Vista de largo plazo, la migración ha sido una práctica social prodigiosa que explica la evolución humana y, actualmente, a importantes dinámicas del desarrollo global. En ocasiones fluye de modo civilizado y despliega beneficios en todas direcciones; en otras, con frecuencia, transcurre entre crudas experiencias de dolor y motivada por factores indeseados por las personas en movimiento. Puede ser efecto de multitud de circunstancias, positivas o forzadas; también, puede originarse en los espacios más remotos y dirigirse a lugares que regularmente son las regiones con las mejores condiciones de vida del planeta.
En cualquier caso, de alguna u otra forma, la migración es siempre un contexto social que tenemos cercano y difícilmente resulta ajeno. Dicho más claro, es imposible que nos sea ajeno. Especialmente en el caso de México, considerando a la población mexicana envuelta en una intensa migración que, de tanto verla, ya la hicimos transparente, casi invisible, al grado de no apreciarla como parte íntima de una sociedad inmersa en dinámicas migratorias. Es tan grande y larga la historia nuestra migración hacia los Estados Unidos -principal país de destino- que la convertimos en el elefante transparente que vive en la casa de millones de hogares mexicanos.
Actualmente, cerca de 12 millones de compatriotas -nacidos en territorio nacional- se encuentran viviendo en el país vecino del norte: uno de cada 10, aproximadamente, de quienes permanecemos por acá. Es decir, migramos y lo hemos hecho en enormes cantidades. Al dato anterior debe agregarse la película sobre este flujo a lo largo de décadas, pues describiría un movimiento de millones y millones de personas adicionales que en conjunto hemos formado un enorme río circular en el ir y venir entre los dos países. Que nos quede claro, como pocas naciones del mundo, México es un país marcado profundamente por la migración, ahora y en el futuro.

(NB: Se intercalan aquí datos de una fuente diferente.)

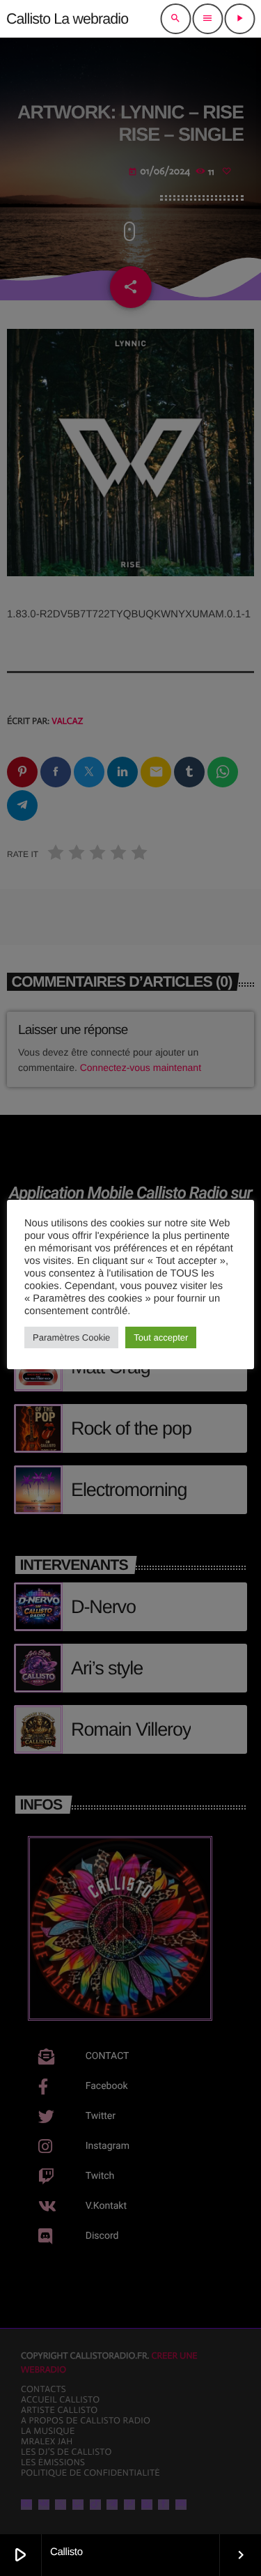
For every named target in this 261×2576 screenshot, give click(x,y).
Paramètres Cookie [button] (71, 1337)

La paradoja de nuestra arraigada esencia migratoria es la mínima receptividad de México para los extranjeros inmigrantes, considerando la cifra de personas originarias de otros países que viven en el nuestro. Consideradas en conjunto, se trata de apenas 1.2 millones de personas, lo que equivale al 1 por ciento de la población total. Es decir, son unos cuantos, sólo un puñado. En comparación, por ejemplo, la proporción de extranjeros en los Estados Unidos es de 15.4 por ciento; en Reino Unido es de 13.8 por ciento y en España de 14.6 por ciento; en países latinoamericanos como Argentina o Chile, la proporción es de 4.9 y de 5 por ciento, respectivamente.

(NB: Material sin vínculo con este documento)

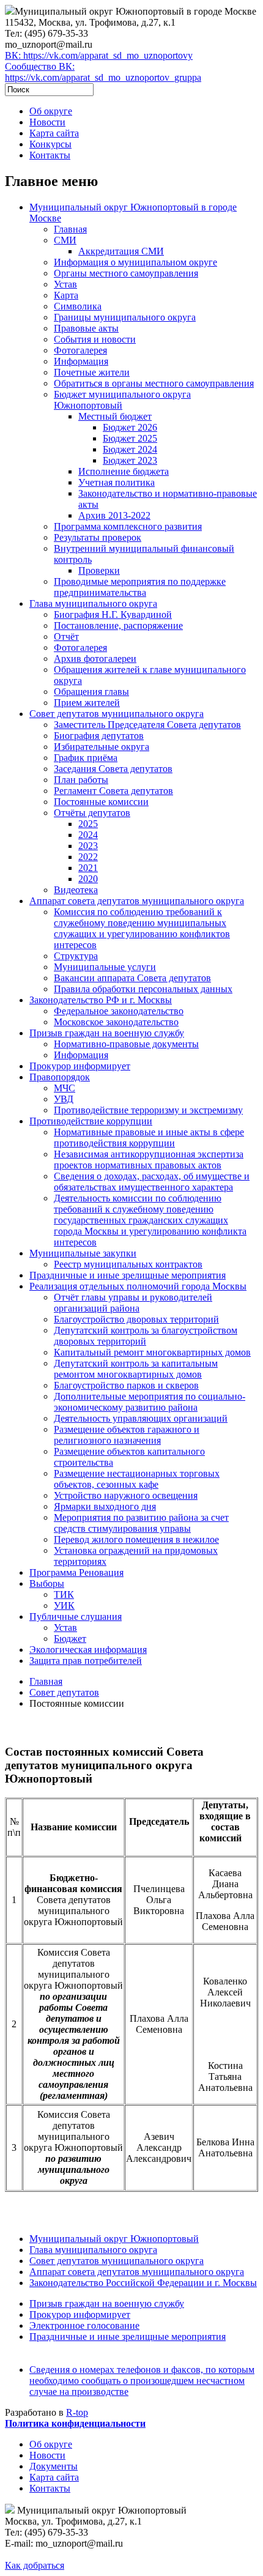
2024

Lo anterior significa que en México casi no existen extranjeros como parte de la población, lo cual es conveniente modificar en función del interés propio del país: económico, social y por nuestros valores como nación solidaria. Dicho en general, la inmigración y el desarrollo se acompañan, se complementan; no son procesos en situación de choque, como demuestra la experiencia de los países con mayor desarrollo socioeconómico. La inmigración constituye una oportunidad de crecimiento, a pesar de que eventualmente en lo inmediato pueda implicar algunos desafíos sociales. La migración no es un simple juego de suma y resta, sino un proceso que abre un abanico amplio de potencialidades.

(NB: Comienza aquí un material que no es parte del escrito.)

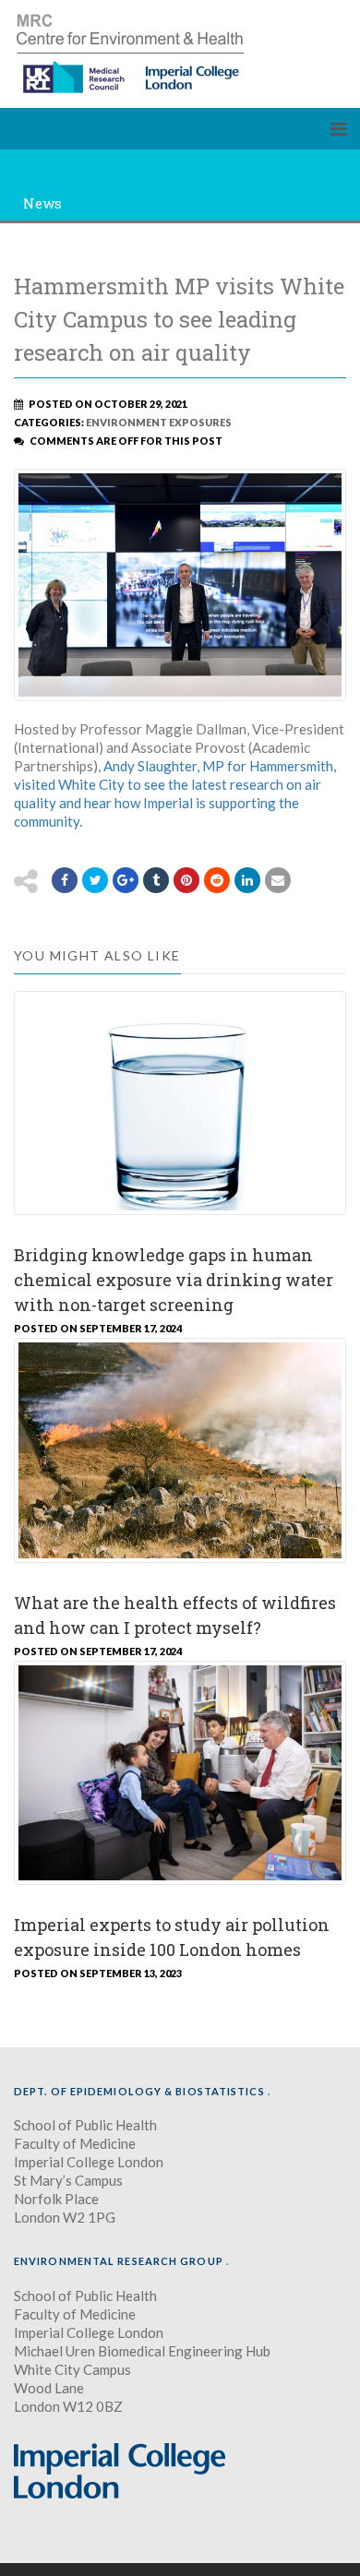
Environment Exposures (159, 422)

En el caso de México, la casi nula inclusión de población extranjera ilustra que no hemos reconocido las capacidades de desarrollo que implica la inmigración, a pesar de que la evidencia lo demuestre, como sucede con la migración de mexicanos a los Estados Unidos. La migración no solamente promueve diversidades y riqueza cultural, sino también abre nuevas avenidas al crecimiento social y económico. No es asunto menor reconocer que entre los flujos migratorios también circula valioso capital humano que está buscando alternativas, al no encontrar condiciones adecuadas en las regiones de origen. Evidentemente, son necesarias estrategias públicas de Estado, constructivas y consistentes, que permitan fusionar la inclusión social y el desarrollo; además, es necesario erradicar prejuicios y xenofobias que lamentablemente nublan el horizonte.
Cada vez más nuestro país se está convirtiendo en espacio de destino para diversas migraciones y flujos de refugio. Por consiguiente, está en nuestro interés girar los criterios y formas de comprensión de estas dinámicas, para entenderles también como oportunidades, como potencialidades, como nuevas capacidades. En efecto, están en juego nuestros valores de solidaridad internacional, especialmente necesarios ante migrantes y refugiados de Centroamérica y de América del Sur. Pero también está en juego nuestra capacidad para captar flujos migratorios y al valioso capital humano que contienen, potenciando beneficios compartidos. Dicho en breve, para México la ruta por recorrer consiste en convertir a la inclusión social de extranjeros en potencial de desarrollo, de manera estratégica, ordenada y con pleno respeto de los derechos humanos.